オアシスのヒロオさんのレビュー・感想・評価

オアシス(2002年製作の映画)
4.0
発達障害をもつ前科者の男性と、脳性麻痺を抱える女性のラブストーリー。

衝撃作。

何が衝撃って、第一に、これほどまで真っ向から障害者を描く作品があることに驚いた。
障害者のラブストーリーというのを美化し、感動ポルノ的な作品になってはないかと懸念していたが、むしろフラットな描き方をしていた。
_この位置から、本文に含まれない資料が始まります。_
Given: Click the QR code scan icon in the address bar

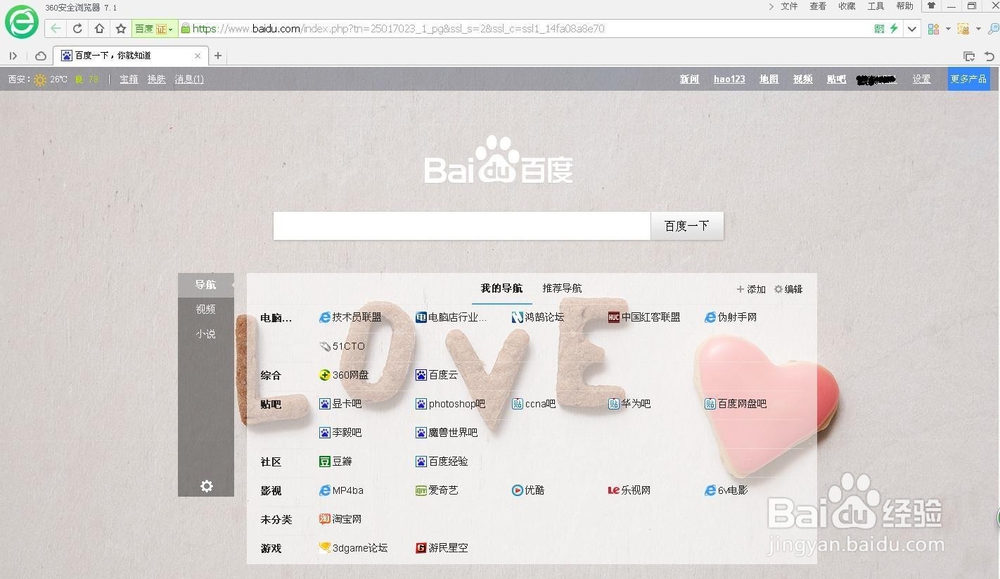Looking at the screenshot, I should click(880, 29).
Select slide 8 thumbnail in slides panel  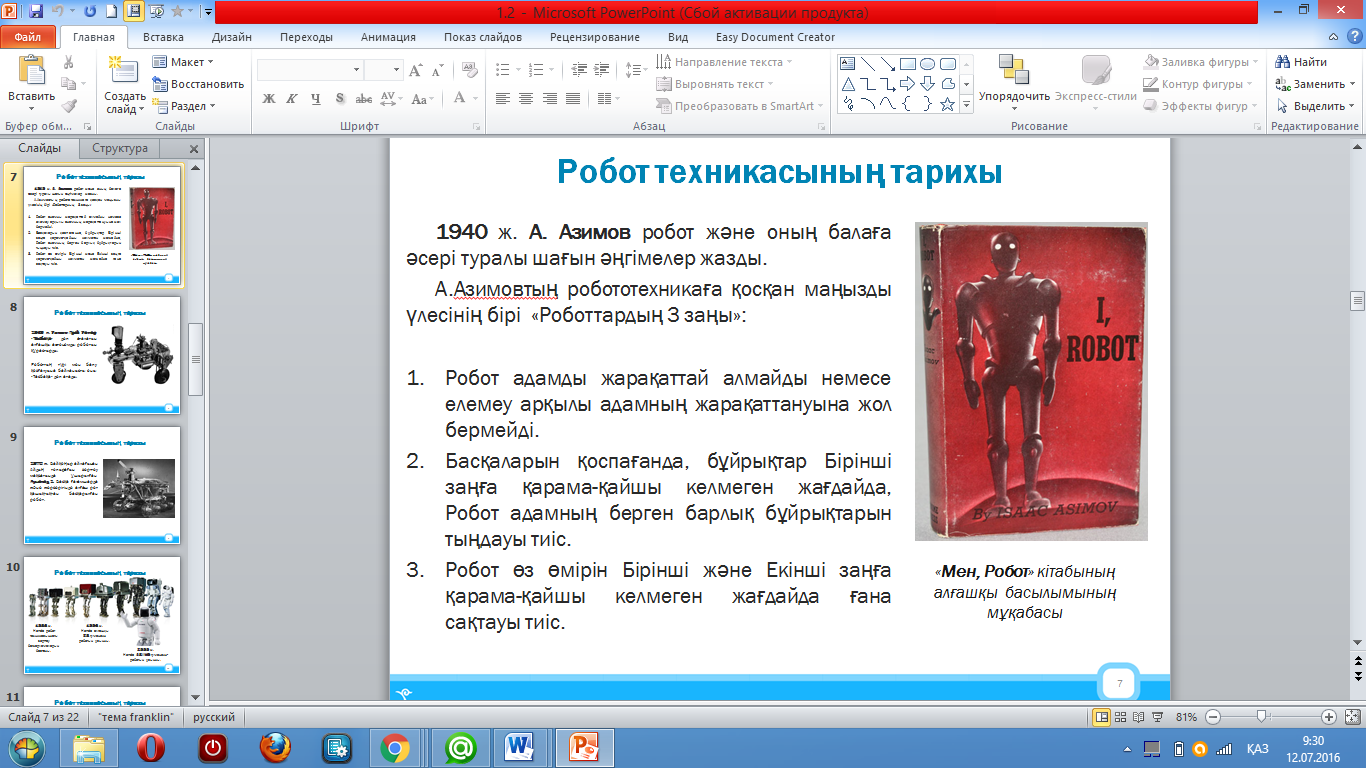point(102,354)
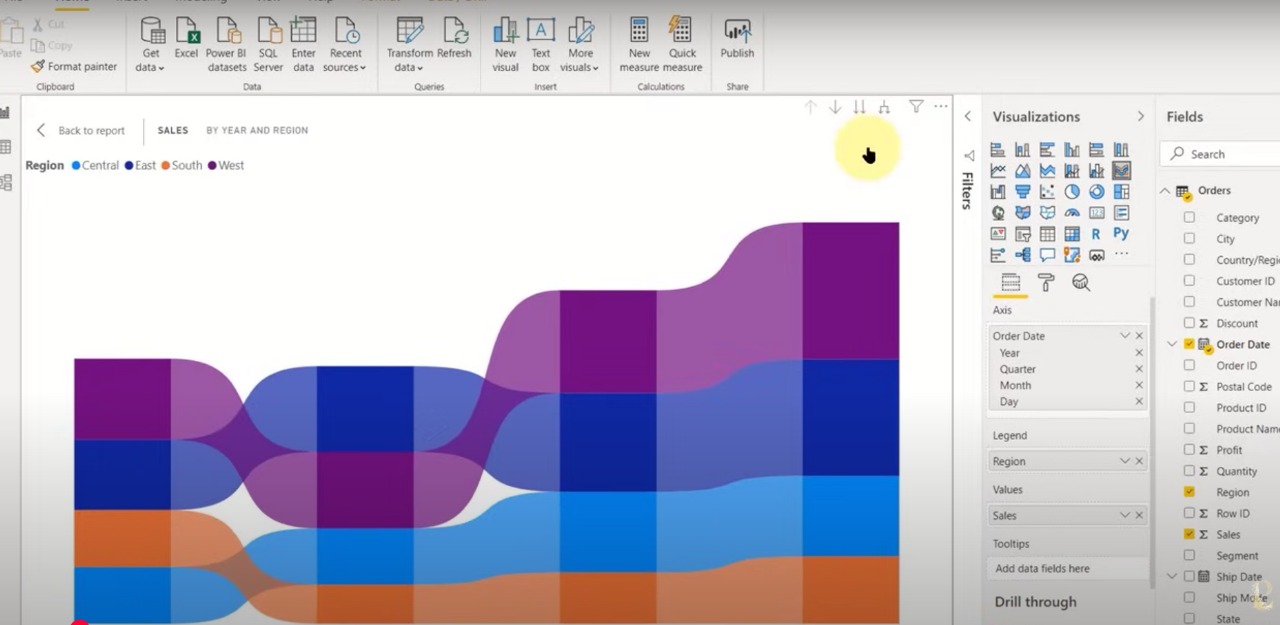The width and height of the screenshot is (1280, 625).
Task: Check the Category field checkbox
Action: tap(1189, 217)
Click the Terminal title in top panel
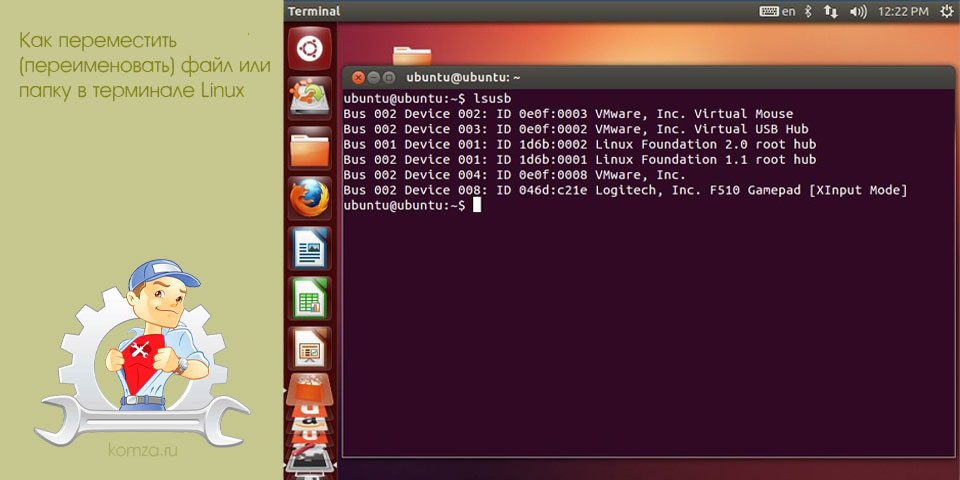This screenshot has width=960, height=480. (x=313, y=11)
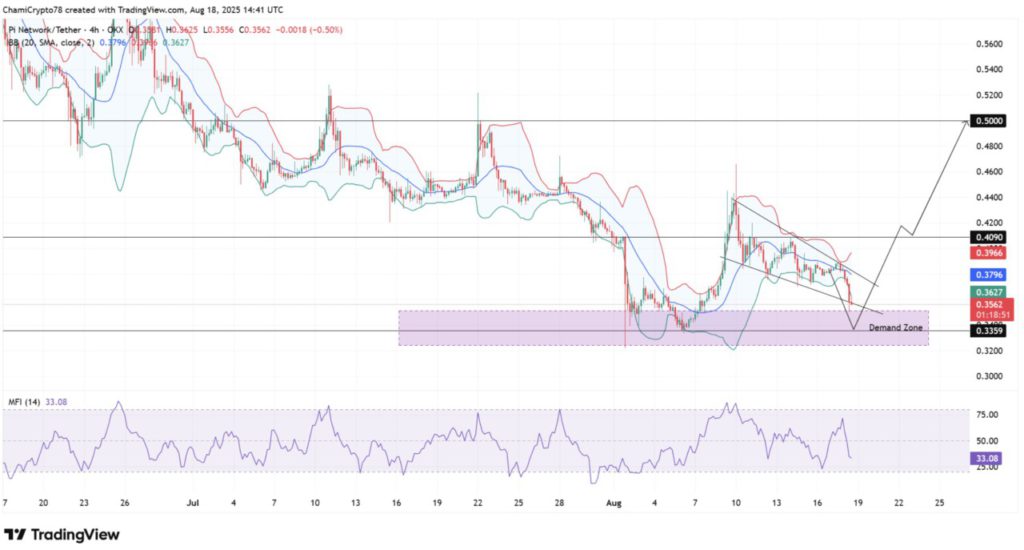Click the 0.5600 value on price scale
The width and height of the screenshot is (1024, 550).
(x=989, y=44)
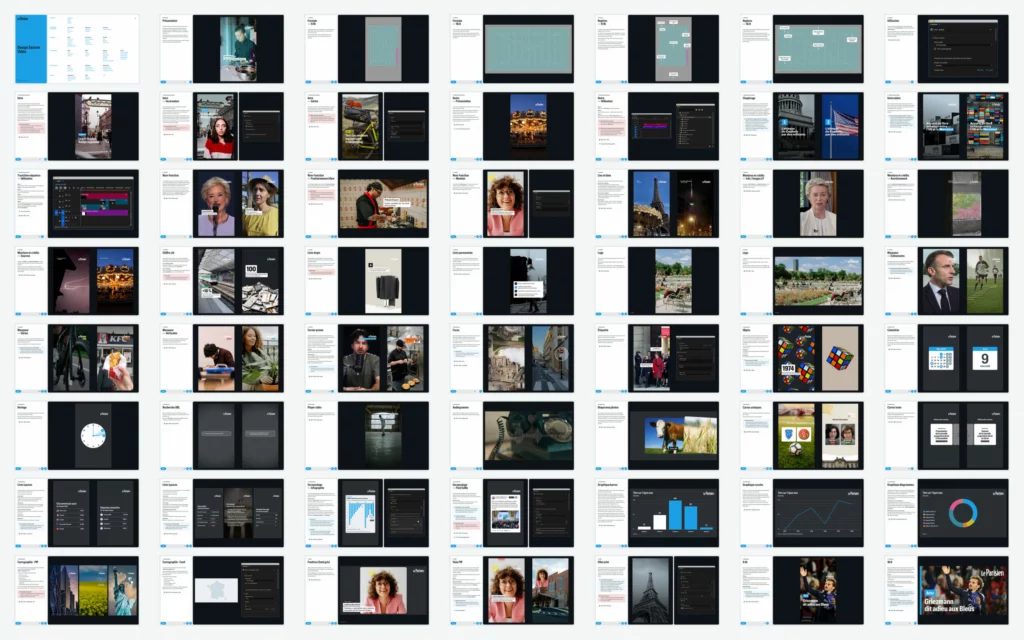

色んな感情が湧き上がってきて、筆舌に尽くし難い余韻が残る作品だった。

第二に、自分が障害者に対して向けるまなざしについて、これほどまで自覚させられる映画があることが衝撃だった。
自分でも認めたくないことだが、正直なところ、生々しく映し出される脳性麻痺患者の見た目に対して戸惑いや忌避感のような感情を抱いてしまった。
じゃあ自分がその立場だったらと思うと、この視線は本当に辛いものだし、ましてやそれにより差別的待遇を受けたら悔しい。
誰かをそう感じさせる感情を自分が潜在的に持っていることに戸惑った。

本作では、障害者と健常者の双方の立場も垣間見ることができる。

主人公2人の視点に立つと、周囲の人から煙たがられたり、1人の人間として尊重されなかったり、理解されなかったりするのを追体験することができる。
そして、障害があるが故に自力ではどうしても乗り越えられない壁があることにもどかしさを感じる。

一方で、周囲の人の視点に立てば、周囲の人達ちょっと酷いなとも思えなくなる。
それぞれが自分の生活で精一杯の中、障害を持つ家族のためにやれることはしている。
聖人じゃないんだし、足ばかり引っ張ってこられてもなお面倒を見続けなくてはいけないことにうんざりする気持ちもよくわかる。
障害者と健常者の共生は、こうだと割り切ることのできない複雑なテーマだと感じる。

そして、女優の演技のリアルさには本当に驚いた。
途中まで、実際に脳性麻痺の女優を起用したものだと思っていた。伝説級。